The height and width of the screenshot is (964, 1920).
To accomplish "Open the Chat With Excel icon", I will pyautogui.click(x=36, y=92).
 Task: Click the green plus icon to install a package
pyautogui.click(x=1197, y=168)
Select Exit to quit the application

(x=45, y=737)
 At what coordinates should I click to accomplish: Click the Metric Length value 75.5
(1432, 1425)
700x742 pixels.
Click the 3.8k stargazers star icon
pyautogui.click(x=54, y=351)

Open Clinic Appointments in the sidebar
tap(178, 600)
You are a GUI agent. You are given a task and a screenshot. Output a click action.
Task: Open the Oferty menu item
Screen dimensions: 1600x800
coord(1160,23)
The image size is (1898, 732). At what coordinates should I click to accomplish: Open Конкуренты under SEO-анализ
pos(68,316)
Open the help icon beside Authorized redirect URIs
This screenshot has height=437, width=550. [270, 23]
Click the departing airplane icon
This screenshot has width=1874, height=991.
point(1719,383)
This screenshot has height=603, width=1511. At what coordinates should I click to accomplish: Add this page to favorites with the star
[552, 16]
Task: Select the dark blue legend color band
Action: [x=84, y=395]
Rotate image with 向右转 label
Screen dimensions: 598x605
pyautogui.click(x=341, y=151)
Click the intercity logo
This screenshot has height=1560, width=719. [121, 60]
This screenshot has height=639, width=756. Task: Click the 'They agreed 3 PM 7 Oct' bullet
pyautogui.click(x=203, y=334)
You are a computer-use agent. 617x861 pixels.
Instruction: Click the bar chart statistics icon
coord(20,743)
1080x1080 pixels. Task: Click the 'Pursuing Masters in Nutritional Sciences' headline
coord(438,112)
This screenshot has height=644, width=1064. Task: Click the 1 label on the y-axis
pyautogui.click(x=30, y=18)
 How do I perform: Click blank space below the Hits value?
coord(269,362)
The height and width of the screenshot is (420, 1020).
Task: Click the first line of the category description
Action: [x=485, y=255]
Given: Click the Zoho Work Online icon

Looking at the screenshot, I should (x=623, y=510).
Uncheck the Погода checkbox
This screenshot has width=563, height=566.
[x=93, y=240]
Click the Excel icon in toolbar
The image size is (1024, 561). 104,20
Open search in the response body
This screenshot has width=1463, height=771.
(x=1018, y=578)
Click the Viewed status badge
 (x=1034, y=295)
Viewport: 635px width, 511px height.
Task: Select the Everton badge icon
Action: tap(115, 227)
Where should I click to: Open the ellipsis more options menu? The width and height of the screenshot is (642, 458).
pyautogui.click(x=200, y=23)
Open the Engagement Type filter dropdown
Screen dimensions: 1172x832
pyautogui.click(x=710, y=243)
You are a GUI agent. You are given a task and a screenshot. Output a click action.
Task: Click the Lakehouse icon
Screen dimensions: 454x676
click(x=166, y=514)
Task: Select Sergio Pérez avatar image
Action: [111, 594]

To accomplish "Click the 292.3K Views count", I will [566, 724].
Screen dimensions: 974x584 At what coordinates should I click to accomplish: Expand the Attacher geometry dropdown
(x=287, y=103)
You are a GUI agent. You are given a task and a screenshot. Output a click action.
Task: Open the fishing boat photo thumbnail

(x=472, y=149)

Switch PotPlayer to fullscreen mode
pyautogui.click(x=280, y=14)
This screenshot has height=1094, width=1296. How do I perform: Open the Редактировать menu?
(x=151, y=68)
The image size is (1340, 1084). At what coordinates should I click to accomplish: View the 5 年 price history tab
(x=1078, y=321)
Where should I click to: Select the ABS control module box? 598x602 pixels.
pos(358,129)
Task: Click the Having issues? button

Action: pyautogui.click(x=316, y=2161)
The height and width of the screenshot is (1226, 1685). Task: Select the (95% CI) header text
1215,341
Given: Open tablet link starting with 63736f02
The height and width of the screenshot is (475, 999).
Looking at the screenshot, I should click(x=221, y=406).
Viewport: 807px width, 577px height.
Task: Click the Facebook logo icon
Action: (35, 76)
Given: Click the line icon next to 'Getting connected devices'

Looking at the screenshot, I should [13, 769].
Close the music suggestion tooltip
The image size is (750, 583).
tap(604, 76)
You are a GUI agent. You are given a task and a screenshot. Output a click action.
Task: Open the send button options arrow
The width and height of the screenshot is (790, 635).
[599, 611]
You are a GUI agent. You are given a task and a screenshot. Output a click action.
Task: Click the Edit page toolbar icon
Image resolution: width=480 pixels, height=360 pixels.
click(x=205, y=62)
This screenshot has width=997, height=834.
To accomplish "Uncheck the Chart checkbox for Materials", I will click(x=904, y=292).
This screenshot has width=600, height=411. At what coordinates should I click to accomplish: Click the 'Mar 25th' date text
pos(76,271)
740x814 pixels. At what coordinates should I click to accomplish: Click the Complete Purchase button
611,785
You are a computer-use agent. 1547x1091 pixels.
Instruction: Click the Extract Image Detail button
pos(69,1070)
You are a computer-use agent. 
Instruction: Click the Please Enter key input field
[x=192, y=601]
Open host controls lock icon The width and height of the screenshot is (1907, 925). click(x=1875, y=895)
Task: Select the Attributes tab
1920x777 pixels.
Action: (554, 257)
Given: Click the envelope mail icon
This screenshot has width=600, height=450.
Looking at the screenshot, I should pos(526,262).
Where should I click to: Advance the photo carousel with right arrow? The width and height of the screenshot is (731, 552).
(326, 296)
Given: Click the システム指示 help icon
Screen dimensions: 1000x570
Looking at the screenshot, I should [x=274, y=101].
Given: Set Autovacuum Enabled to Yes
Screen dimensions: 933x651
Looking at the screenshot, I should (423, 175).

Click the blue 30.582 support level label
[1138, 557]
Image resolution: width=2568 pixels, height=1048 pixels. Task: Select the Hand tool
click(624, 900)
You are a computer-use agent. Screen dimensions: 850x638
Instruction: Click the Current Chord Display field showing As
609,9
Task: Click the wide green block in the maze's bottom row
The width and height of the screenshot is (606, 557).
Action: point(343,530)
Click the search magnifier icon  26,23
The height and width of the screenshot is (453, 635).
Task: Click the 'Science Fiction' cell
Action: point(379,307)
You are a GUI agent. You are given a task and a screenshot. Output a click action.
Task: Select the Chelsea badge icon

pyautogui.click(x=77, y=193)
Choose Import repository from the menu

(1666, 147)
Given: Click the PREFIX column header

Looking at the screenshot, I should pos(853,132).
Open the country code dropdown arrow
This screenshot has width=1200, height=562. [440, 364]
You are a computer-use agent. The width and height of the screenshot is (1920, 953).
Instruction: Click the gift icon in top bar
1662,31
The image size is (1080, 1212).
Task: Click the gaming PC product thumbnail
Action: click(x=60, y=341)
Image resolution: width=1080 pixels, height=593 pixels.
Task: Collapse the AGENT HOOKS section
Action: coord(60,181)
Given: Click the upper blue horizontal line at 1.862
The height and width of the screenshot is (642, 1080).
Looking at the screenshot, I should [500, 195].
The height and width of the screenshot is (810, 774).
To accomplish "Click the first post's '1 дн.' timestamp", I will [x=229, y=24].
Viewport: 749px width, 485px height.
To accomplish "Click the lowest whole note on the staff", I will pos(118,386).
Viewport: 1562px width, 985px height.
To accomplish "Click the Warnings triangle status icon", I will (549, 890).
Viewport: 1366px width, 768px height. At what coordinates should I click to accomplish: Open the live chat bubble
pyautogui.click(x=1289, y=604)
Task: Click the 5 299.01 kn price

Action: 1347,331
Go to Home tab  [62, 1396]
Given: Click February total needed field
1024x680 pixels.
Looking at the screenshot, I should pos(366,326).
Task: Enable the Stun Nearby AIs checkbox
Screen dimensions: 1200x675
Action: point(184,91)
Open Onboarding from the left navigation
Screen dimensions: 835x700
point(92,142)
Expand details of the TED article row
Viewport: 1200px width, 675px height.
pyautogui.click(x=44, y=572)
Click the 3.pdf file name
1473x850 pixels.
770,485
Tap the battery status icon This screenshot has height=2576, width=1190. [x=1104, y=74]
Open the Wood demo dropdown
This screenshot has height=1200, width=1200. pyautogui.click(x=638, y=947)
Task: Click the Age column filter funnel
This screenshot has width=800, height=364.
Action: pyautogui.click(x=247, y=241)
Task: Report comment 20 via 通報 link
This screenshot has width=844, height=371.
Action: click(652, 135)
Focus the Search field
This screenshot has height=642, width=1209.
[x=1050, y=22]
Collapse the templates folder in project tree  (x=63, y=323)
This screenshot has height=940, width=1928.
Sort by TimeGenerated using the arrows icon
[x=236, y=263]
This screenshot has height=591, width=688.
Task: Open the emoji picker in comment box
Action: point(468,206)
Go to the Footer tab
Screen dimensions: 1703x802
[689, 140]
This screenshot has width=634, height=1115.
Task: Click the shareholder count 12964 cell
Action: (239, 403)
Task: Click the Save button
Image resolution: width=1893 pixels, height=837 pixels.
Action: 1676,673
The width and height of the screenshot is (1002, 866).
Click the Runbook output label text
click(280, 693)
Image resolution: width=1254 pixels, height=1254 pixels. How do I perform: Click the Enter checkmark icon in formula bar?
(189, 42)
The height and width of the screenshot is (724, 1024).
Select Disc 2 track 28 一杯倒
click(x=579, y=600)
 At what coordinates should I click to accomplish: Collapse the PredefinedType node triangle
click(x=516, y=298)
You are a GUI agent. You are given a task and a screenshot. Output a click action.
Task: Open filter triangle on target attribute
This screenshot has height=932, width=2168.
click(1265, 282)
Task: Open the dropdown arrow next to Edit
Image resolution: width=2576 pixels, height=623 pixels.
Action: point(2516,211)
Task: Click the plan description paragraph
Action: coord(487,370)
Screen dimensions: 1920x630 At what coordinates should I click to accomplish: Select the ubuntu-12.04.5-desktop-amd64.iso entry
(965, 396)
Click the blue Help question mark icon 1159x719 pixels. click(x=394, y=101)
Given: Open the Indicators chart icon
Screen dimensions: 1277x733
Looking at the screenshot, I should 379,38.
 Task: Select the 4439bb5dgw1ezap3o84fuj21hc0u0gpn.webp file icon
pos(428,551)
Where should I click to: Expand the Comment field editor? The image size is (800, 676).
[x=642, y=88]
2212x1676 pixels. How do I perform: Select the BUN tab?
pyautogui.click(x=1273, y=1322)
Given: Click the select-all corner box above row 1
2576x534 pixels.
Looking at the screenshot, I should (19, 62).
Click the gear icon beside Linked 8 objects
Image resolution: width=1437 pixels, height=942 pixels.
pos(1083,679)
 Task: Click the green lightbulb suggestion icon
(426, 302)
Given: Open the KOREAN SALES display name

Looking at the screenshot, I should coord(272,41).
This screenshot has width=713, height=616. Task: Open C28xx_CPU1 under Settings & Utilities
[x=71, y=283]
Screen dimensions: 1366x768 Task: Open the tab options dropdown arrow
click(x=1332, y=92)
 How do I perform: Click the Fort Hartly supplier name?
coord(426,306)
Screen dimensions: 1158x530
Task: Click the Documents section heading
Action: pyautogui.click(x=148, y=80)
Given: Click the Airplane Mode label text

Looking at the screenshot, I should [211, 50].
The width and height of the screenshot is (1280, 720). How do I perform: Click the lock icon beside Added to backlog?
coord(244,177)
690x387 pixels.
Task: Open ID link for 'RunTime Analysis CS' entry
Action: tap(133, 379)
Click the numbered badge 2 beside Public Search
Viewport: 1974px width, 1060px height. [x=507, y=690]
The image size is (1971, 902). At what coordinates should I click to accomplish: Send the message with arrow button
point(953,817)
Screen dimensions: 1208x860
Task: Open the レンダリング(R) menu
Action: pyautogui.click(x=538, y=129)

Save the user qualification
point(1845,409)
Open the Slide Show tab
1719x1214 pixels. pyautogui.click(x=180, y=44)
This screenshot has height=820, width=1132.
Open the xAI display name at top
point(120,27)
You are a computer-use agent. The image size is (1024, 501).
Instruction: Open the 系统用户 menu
────────────────────
## TASK REQUIREMENTS
Every line from the start of the listing through the line with "Task: Open the Oferty menu item" should be reproduced exactly, and no other line.

## EXERCISE OUTPUT
The height and width of the screenshot is (964, 1920).
To accomplish "Open the Chat With Excel icon", I will pyautogui.click(x=36, y=92).
 Task: Click the green plus icon to install a package
pyautogui.click(x=1197, y=168)
Select Exit to quit the application

(x=45, y=737)
 At what coordinates should I click to accomplish: Click the Metric Length value 75.5
(1432, 1425)
700x742 pixels.
Click the 3.8k stargazers star icon
pyautogui.click(x=54, y=351)

Open Clinic Appointments in the sidebar
tap(178, 600)
You are a GUI agent. You are given a task and a screenshot. Output a click action.
Task: Open the Oferty menu item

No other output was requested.